La réforme de Grégoire VII : une authentique révolution
mercredi 11 juillet 2007 par Harold Berman
Telle est la thèse qu’Harold Berman développe dans les 700 pages de Droit et Révolution, maniant tour à tour la plume de l’historien, du sociologue ou du juriste. La Librairie de l’Université en a publié une traduction de Raoul Audouin (http://www.aix-provence.com/f/index.php ?sp=liv&livre_id=1495) et nous nous faisons un plaisir d’en présenter un extrait concernant les révolutions que la tradition juridique occidentale a connue durant ce millénaire et notamment celle opérée par Grégoire VII.
Le fait d’insister sur la dimension juridique des grandes révolutions (leur rejet de l’ordre préexistant et leur nette contribution à une nouvelle sorte de droit) n’est pas pour minimiser leurs autres dimensions sociales, politiques, économiques, religieuses, culturelle etc… Bien au contraire, cela en rehausse la portée. Les changements fondamentaux dans le Droit ont inévitablement été imbriqués avec des changements aussi profonds dans les autres éléments de la vie en société. Plus spécialement dans la révolution papale, à la fin du XIe siècle et au XIIe, la refonte du Droit a été étroitement liée à tout l’éventail des « changements très profonds et largement répartis » de cette époque (suivant les termes du grand historien socio-économique Marc Bloch) qui « ont affecté tous les schémas entrecroisés de l’activité sociale » [1].
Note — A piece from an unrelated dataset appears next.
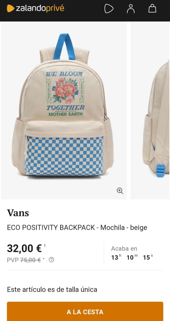
Task: Zoom product image with magnifier icon
Action: click(x=120, y=191)
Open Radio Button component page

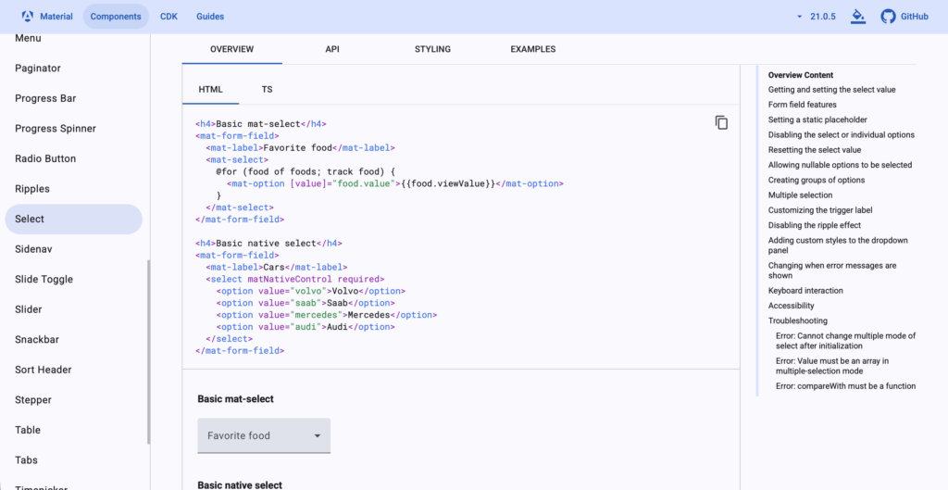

De plus, appeler cette refonte polyvalente « révolution papale » n’en limite pas le champ à des problèmes tels que le combat livré pour que la direction de l’Eglise soit réservée au pape, qu’elle soit affranchie de toute domination laïque. Au contraire, l’appeler révolution inclut dans sa sphère d’influence tous les autres changements inférés par cet ébranlement. La nouvelle conception pontificale de l’Eglise, a dit Joseph R. Strayer, « exigeait presque l’invention du concept d’Etat ». La refonte du droit a été étroitement connectée à la réforme « dans » l’Eglise et « de » l’Eglise qui, elle-même, était étroitement connectée avec une révolution dans l’agriculture et dans le commerce, avec la croissance des villes et des royaumes en tant que collectivités territoriales autonomes, avec la floraison des universités et de la pensée scolastique.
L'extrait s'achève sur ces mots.